Unresolved Clinical Issues
The authors allude to several unresolved issues concerning the clinical use of aromatase inhibitors. In the adjuvant and chemopreventive settings, for example, what would be their long-term effect on serum lipids and bone mineral density?
The article does not provide the clinician with a clear choice among the three approved drugs. Perhaps such a choice will not be obvious until the results of head-to-head comparisons among these agents are available. Nevertheless, it is clear that the greater potency of third-generation agents, compared with aminoglutethimide, has resulted in greater clinical efficacy. It seems likely that, in similar fashion, the more potent of the newer agents might also show clinical superiority. Currently, however, potency can only be determined by biochemical estimates of the degree of aromatase inhibition. The fact that letrozole causes 98% inhibition compared to 90% for anastrozole suggests, but by no means confirms, that it would be the more clinically effective agent.
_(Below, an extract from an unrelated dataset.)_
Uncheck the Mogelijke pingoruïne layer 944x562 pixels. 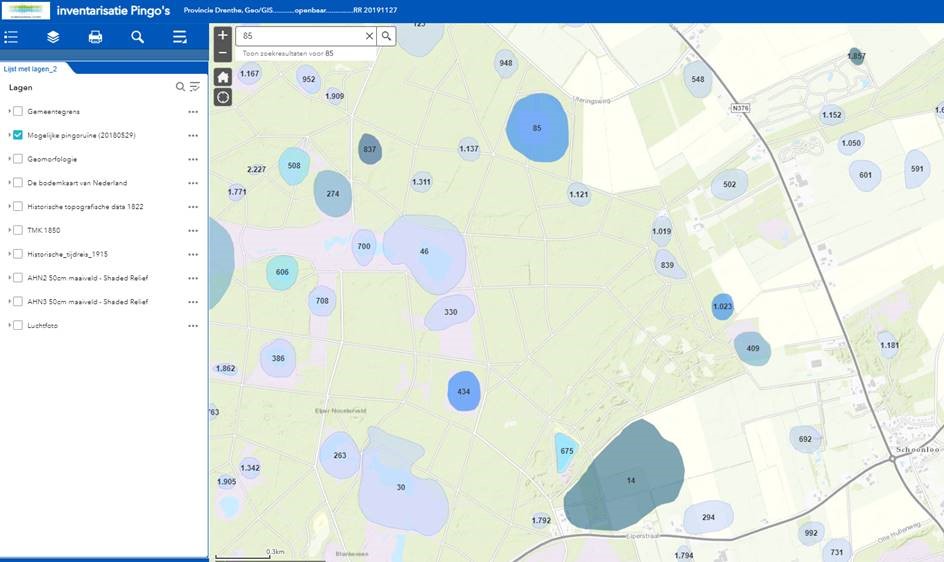pos(18,135)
The authors adduce a good rationale for future studies of aromatase inhibitors in the chemoprevention of breast cancer. Indeed, some clinical investigators have suggested that aromatase might be an oncogene. Furthermore, since aromatase inhibitors are devoid of estrogen activity, they are less likely than tamoxifen to induce endometrial carcinoma.
Because metastatic breast cancer is an incurable condition, effective and durable palliation with simple and nontoxic therapies should be the goal of treatment. The currently available aromatase inhibitors are well tolerated and easily administered, making them particularly well suited for older patients. These agents should now become first-line therapy for estrogen-receptor-positive metastatic disease in postmenopausal women, relegating older drugs such as megestrol acetate and androgens to later therapy.
The place of newer selective estrogen-receptor modulators (SERMs) and the new class of estrogen-receptor downregulators will need to be established through carefully designed studies in patients with biologically indolent and estrogen-receptor-positive tumors. In the interim, aromatase inhibitors should be further studied in adjuvant, neoadjuvant, and chemopreventive approaches to breast cancer. However, tamoxifen and other SERMs should remain the current standard of care in the adjuvant treatment of estrogen-receptor-positive breast cancer, in the management of ductal carcinoma in situ, and as therapy to reduce breast cancer risk in women who would have met the criteria for inclusion in the National Surgical Adjuvant Breast and Bowel Project (NSABP) P1 trial.
The article by Drs. Hamilton and Volm convincingly makes the case that the availability of the new generation of potent, safe, and effective aromatase inhibitors increases our therapeutic options in the management of hormone-responsive breast cancer.
1. Chen S, Zhou D, Okubo T, et al: Breast tumor aromatase: Functional role and transcriptional regulation. Endocr Relat Cancer 6(2):149-156, 1999.
2. Harvey HA: Aromatase inhibitors in clinical practice: Current status and a look to the future. Semin Oncol 23(4):33-38, 1996.
3. Lonning PE, Bajetta E, Murraly R, et al: Activity of exemestane in metastatic breast cancer after failure of nonsteroidal aromatase inhibitors: A phase II trial. J Clin Oncol 18(11):2234-2244, 2000.